Sunulan Alıntı:
|---|
16 Haziran 2018 Cumartesi

Tür Anayayası Hemen Şimdi!


Sabah  hayvana şiddetin suç sayılması ile ilgili kampanyayı imzalarken içime gelenleri paylaşma ihitiyacı duydum.

Gezegen üzerinde nefes alan tüm canlılar eşit haklara sahip olmalı aslında. Bunun aksi de bir nevi ayrımcılık ki ben buna  "türcülük" dedim bugün. 



İnsan hakları hayvan hakları çocuk hakları doğa hakkı gibi ayrımlar algı bozukluğu yaratıyor sanki. Biri diğerinden üstünmüş gibi! Biz insanlar  sadece ve sadece aynı gezegeni paylaşıyoruz tüm canlılarla. Bunu tüm insanlık ailesinin idrak etmesi geleceğimiz için çok önemli. 

Biz insanlar yaşam piramidinin tepesinde değiliz, yaşam çemberinin bir halkasıyız! Bu idrak aşılanmalı yeni nesillere. Bu algı yanılsamasının oluşumunda tek tanrılı dinlerin etkisini ve bu algının da tamamen kapitalist sömürgeci sermayeye hizmet eden duruşunu  not düşmeden geçemeyeceğim.

Özet ile tek bir evrensel tür hakları tanımı olmalı . Tüm türlere eşit hakların tanımlanarak içeriğin genişletildiği daha kapsayıcı koruyucu bir "tür hakları manifestosu"  yazılmalı. Bir nevi TÜR ANAYASASI ...Türler arası ilişkileri de içerir şekilde yapılandırılmalı.

Gezegenin acil buna ihtiyacı var zira...

Ağaçlar da nehirler de dağlar da bu kapsama alınmalı... "Canlılık"  tanımı anahtar kelime burada...Hukukta yeni bir alan açılır belki de. Türler arası ilişkileri belirleyen tanımlayan. Hatta ağaçların ırmakların şahıs gibi yasal haklarının tanımlanarak hukuksal olarak temsil edilebildikleri bir yeni dünya düzeni hayal ediyorum.
|---|
İstenenler:
**A)** Tür hakları yazısında "İnsan hakları hayvan" sözleriyle başlayan ve "için çok önemli." sözleri de dahil olmak üzere oraya kadar süren kısmı, hiçbir değişiklik yapmadan yazınız.
**B)** Tür hakları yazısına göre aşağıdaki soruları yanıtlayınız:
(i) Canlılar arasındaki eşitsizliğe yazıda hangi ad verilmektedir?
(ii) Yazıya göre insanlar yaşam piramidinin tepesinde değilse neyin parçasıdır?
(iii) Yazıda anahtar kelime olarak hangi tanım gösterilmektedir?
**C)** Tür hakları yazısının devamını, son cümlesinden sonra gelecek şekilde kaleme alınız.
|---|
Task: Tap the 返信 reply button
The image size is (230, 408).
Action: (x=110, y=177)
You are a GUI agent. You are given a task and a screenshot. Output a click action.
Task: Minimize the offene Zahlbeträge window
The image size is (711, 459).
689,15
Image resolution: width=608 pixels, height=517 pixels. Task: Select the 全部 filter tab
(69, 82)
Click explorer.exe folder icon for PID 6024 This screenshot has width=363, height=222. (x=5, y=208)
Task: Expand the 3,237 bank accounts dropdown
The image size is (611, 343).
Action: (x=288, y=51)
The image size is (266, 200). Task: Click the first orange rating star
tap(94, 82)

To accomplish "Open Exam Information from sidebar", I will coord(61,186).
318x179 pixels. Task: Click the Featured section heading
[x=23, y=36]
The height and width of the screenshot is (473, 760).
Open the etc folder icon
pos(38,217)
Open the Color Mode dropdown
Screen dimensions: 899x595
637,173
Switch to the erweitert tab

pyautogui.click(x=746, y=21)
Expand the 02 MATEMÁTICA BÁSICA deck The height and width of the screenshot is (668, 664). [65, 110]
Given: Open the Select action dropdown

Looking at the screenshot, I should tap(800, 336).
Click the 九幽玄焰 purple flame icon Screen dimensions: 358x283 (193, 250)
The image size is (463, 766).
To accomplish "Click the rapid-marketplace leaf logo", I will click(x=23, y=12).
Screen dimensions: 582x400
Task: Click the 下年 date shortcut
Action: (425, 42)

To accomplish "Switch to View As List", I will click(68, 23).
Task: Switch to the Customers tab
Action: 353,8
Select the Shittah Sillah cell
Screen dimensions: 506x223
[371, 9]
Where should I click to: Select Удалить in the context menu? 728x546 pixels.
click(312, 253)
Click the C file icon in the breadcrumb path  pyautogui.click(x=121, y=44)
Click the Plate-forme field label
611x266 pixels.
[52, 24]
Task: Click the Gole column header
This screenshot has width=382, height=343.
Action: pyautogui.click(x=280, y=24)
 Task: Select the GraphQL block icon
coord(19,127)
|---|
Yanıtlar:
**A)**
İnsan hakları hayvan hakları çocuk hakları doğa hakkı gibi ayrımlar algı bozukluğu yaratıyor sanki. Biri diğerinden üstünmüş gibi! Biz insanlar  sadece ve sadece aynı gezegeni paylaşıyoruz tüm canlılarla. Bunu tüm insanlık ailesinin idrak etmesi geleceğimiz için çok önemli.

**B)**
(i) Türcülük.
(ii) Yaşam çemberinin bir halkasıdır.
(iii) "Canlılık" tanımı.

**C)**
Hindistan, Yeni Zellanda, Ekvador gibi ülkelerde bu doğrultuda adımlar atıldı çoktan. Irmaklar yunuslar şahıs statüsü kazandı ve haklarını koruyabiliyorlar.

Dünyada bu konuda ciddi çalışmalar kampanyalar var . Toprakana Hakları isimli linki paylaşıyorum. Birleşmiş Milletler'i davet ediyorlar aksiyon almaya. İnsanın doğa ve tüm canlılarla ilişkisini yeniden yapılandırmak üzere...

 http://www.rightsofmotherearth.com

Farklı kulvarlarda mücadele veren tüm ülkesel ve küresel  STK lar Tür Anayasası ve/veya Toprakana Hakları için bir araya gelip kamuoyu yaratsa...Binlerce milyonlarca insana ulaşılsa ve de gezegende yaşamın sürdürülebilirliği için bu ve benzeri açılımlar yaşama geçirilse...

Bu mümkün...

Tür Anayasası Hemen Şimdi!

13 Mayıs 2018 Pazar

Bu Yaz Bizim Bu Park Bizim


İki yıl önce doğup büyüdüğüm mahalleme geri döndüğümde 2005 doğumlu oğlum yeni ortama uyum sorunu yaşadı. Hiç arkadaşı yoktu burada.. 2016 yazında hem oğlumu yaz okuluna  gönderme imkanım olamadığından hem de oğlumun yeni ortama uyumu için  10 günlük mahalle çocuklarına yönelik bir dizi etkinliği mahalle muhtarımızın da bizzat destekleri ile  organize ettim. Resim dans müzik drama satranç kitap/oyuncak takas gibi başlıklar dahilinde. Hatta 1 gece çocuklara park sineması yaptık. Loraks filmini izledik.Oğlum asistanım oldu. Çok beğenildi etkinlik ve oğlum da yeni arkadaşlar edindi.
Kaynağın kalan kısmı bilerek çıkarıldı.